● **Challenge**
Show each line of the listing below that contains the string "perform". Treat case as significant.

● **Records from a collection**
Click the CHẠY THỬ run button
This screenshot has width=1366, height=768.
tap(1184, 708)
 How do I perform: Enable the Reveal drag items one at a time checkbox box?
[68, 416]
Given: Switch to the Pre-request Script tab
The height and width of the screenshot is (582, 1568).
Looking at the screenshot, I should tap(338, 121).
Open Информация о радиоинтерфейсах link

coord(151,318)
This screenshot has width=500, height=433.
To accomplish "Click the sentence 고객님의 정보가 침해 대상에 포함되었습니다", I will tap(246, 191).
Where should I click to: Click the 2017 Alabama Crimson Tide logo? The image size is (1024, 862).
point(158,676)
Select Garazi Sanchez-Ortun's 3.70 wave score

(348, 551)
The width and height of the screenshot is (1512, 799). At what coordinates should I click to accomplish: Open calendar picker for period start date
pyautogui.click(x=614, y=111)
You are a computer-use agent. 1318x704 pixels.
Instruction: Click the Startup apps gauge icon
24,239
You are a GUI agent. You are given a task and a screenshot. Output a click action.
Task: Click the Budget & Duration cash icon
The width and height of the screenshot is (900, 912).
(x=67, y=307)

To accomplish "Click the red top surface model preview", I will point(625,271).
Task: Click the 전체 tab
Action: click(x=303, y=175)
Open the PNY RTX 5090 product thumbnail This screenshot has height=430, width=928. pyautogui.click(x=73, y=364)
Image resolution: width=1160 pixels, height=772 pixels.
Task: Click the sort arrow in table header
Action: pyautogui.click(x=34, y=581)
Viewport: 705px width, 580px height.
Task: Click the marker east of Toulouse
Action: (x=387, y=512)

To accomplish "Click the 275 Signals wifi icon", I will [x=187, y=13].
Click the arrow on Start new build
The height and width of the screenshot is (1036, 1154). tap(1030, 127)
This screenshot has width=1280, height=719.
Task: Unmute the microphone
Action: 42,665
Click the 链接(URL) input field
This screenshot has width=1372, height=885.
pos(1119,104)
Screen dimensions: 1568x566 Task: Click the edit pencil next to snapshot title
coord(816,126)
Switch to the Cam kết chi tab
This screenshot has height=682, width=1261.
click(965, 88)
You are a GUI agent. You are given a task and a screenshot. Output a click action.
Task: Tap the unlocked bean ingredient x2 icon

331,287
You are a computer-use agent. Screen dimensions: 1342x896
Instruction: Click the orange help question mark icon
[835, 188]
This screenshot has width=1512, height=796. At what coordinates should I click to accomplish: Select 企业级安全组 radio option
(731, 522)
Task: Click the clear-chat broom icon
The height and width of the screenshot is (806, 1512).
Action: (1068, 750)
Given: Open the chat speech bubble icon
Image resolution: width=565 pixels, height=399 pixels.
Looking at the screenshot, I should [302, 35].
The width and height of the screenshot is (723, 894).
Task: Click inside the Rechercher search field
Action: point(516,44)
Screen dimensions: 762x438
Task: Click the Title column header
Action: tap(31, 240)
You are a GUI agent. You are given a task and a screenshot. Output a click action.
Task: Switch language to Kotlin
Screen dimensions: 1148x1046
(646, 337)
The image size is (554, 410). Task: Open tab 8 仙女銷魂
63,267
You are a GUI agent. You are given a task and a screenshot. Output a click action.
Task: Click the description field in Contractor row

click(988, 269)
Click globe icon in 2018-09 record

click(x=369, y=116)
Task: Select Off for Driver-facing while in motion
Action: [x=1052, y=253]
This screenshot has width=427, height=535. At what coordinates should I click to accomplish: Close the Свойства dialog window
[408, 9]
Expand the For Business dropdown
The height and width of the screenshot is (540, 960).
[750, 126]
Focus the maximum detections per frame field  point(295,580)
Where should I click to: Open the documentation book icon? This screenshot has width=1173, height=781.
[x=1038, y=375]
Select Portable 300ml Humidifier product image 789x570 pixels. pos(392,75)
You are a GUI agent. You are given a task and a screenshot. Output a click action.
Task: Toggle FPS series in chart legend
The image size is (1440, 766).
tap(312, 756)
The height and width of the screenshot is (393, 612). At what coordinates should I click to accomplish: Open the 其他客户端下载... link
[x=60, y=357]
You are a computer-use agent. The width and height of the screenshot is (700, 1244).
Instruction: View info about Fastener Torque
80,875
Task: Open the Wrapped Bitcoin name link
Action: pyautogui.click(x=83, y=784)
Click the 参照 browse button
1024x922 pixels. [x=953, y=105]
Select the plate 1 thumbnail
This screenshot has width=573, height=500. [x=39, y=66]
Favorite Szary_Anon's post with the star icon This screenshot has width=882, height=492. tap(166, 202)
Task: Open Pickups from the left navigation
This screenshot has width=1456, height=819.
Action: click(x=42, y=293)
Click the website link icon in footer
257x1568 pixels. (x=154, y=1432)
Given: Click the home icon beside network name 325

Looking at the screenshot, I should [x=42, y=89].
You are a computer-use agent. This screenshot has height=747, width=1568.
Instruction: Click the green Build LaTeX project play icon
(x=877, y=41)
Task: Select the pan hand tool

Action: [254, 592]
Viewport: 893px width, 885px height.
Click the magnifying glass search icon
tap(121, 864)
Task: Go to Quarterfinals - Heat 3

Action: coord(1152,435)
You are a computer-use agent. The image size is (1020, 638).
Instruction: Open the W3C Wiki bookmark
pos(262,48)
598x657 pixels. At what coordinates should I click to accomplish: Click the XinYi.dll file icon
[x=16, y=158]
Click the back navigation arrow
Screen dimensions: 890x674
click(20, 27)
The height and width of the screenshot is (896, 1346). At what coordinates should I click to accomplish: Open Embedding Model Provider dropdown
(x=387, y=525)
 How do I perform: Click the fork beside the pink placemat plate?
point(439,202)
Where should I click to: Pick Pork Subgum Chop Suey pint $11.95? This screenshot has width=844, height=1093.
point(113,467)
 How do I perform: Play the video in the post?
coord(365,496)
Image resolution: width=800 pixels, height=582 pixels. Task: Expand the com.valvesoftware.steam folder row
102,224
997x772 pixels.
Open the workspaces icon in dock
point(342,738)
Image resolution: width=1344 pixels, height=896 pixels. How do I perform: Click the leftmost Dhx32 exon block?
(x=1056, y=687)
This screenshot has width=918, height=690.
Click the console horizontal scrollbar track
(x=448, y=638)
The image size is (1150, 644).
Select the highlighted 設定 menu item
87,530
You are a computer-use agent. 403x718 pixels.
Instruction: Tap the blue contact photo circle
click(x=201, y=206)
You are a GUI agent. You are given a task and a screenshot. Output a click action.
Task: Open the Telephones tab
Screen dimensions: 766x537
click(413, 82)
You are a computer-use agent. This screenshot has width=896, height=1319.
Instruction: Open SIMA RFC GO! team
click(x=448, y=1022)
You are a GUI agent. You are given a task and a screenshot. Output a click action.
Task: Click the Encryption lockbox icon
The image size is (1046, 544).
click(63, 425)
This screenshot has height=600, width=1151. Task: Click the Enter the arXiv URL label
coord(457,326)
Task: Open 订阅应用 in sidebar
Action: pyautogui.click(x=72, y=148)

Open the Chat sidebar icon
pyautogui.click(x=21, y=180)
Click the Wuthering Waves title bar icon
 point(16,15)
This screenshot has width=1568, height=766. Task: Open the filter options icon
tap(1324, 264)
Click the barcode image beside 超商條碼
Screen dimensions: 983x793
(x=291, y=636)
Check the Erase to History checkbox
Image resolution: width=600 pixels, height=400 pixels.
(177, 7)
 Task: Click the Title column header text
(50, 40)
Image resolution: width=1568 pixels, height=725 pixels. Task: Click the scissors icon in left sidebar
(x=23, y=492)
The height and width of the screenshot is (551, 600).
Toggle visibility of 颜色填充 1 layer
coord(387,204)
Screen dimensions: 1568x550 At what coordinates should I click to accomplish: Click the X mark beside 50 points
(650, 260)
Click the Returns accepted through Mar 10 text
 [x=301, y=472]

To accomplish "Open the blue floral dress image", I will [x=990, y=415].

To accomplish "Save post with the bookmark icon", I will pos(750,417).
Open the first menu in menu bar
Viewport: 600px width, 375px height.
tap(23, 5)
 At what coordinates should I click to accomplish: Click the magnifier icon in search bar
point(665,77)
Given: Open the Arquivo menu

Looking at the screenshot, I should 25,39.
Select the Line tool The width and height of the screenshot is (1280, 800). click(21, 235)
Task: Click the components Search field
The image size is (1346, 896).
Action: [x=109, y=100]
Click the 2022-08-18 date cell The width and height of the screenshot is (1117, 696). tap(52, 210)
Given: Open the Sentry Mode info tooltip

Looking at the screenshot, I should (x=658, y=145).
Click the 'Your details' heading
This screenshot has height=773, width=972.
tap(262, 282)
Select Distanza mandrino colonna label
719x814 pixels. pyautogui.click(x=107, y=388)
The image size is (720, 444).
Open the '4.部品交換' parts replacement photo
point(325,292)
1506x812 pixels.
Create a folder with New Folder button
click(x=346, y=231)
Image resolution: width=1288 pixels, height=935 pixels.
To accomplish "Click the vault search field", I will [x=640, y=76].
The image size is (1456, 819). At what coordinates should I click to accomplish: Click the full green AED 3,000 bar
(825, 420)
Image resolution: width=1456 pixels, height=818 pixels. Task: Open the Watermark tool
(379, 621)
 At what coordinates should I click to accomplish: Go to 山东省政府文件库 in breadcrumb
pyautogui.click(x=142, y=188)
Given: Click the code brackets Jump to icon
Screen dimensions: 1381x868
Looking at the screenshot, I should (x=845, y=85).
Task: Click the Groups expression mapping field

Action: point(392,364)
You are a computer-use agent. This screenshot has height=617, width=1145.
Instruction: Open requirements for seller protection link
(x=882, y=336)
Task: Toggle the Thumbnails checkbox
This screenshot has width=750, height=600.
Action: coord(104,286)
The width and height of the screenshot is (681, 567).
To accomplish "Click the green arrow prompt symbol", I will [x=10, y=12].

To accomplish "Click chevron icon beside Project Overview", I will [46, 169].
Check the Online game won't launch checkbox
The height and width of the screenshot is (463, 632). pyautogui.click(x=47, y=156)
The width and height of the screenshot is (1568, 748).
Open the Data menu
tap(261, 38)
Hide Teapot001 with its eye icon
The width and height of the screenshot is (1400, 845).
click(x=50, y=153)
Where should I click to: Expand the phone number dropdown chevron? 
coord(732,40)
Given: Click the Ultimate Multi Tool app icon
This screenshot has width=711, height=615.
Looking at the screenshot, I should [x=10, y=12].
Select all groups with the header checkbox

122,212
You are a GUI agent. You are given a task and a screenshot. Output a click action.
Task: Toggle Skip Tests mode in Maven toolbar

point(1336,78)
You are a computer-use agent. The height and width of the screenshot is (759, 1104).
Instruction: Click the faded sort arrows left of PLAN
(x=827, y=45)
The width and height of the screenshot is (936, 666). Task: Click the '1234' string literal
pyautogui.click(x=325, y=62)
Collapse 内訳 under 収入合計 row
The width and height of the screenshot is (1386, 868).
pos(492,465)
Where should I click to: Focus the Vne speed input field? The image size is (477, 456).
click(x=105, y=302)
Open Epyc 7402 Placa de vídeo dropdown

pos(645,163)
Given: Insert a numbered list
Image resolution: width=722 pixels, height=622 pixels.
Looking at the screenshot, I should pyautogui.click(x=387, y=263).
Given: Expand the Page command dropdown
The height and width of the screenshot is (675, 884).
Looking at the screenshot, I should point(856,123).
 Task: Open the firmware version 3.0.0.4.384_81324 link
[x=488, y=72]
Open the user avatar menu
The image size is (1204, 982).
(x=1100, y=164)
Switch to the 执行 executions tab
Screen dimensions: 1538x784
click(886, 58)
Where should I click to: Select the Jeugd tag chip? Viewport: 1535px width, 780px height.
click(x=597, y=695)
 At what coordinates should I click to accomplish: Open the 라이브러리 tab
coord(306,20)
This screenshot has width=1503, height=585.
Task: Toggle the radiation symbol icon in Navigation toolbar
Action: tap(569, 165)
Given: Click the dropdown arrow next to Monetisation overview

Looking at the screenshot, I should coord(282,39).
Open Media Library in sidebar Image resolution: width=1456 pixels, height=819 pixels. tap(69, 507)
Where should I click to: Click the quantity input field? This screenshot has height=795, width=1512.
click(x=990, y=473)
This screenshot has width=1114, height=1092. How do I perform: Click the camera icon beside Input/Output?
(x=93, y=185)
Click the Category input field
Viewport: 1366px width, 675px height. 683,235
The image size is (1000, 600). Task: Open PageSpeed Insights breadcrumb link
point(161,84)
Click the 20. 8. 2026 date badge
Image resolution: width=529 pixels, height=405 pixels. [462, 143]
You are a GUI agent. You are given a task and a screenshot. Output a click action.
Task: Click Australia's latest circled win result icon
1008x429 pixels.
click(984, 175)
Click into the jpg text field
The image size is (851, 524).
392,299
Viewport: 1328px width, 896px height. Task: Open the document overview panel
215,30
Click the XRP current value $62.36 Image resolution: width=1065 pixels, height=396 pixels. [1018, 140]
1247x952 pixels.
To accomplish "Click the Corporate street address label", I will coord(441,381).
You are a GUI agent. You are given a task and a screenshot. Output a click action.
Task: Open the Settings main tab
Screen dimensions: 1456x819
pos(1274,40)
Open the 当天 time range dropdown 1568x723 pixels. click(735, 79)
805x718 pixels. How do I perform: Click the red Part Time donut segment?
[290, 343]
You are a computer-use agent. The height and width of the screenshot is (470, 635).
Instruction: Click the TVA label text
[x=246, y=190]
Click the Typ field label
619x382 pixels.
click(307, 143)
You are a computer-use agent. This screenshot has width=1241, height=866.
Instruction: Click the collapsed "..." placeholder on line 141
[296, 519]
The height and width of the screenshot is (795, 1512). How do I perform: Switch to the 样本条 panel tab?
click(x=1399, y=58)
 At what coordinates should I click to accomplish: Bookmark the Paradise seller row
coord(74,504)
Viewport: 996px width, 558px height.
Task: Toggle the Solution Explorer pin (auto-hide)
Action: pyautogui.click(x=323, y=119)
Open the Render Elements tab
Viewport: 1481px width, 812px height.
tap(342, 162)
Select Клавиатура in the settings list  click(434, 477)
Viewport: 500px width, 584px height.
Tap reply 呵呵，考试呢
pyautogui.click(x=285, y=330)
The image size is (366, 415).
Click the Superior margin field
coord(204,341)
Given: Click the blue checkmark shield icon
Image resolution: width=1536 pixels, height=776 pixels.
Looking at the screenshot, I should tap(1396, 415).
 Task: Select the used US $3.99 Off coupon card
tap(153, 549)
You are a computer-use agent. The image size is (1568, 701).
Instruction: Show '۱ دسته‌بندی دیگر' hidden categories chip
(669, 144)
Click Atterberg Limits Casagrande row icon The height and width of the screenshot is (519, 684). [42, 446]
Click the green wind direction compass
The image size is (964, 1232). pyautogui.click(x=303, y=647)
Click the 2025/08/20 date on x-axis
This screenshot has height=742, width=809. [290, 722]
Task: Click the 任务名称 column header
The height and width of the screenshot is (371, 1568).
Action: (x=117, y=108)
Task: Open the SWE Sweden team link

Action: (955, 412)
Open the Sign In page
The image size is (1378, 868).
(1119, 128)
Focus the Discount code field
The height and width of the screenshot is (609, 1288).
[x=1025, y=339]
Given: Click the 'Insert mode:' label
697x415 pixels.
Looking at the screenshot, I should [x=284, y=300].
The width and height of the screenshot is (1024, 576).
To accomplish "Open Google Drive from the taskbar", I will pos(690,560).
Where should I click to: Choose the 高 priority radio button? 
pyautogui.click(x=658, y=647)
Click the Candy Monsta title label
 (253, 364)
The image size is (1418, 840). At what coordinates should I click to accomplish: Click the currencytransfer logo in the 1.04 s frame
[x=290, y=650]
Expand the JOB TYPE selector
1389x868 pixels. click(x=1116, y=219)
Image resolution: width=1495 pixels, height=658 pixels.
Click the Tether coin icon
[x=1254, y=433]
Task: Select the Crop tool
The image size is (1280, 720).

● **Output**
 How do I perform: Enable the Reveal drag items one at a time checkbox box?
 How do I perform: Click the fork beside the pink placemat plate?
 How do I perform: Play the video in the post?
Image resolution: width=1344 pixels, height=896 pixels. How do I perform: Click the leftmost Dhx32 exon block?
This screenshot has width=1114, height=1092. How do I perform: Click the camera icon beside Input/Output?
805x718 pixels. How do I perform: Click the red Part Time donut segment?
The height and width of the screenshot is (795, 1512). How do I perform: Switch to the 样本条 panel tab?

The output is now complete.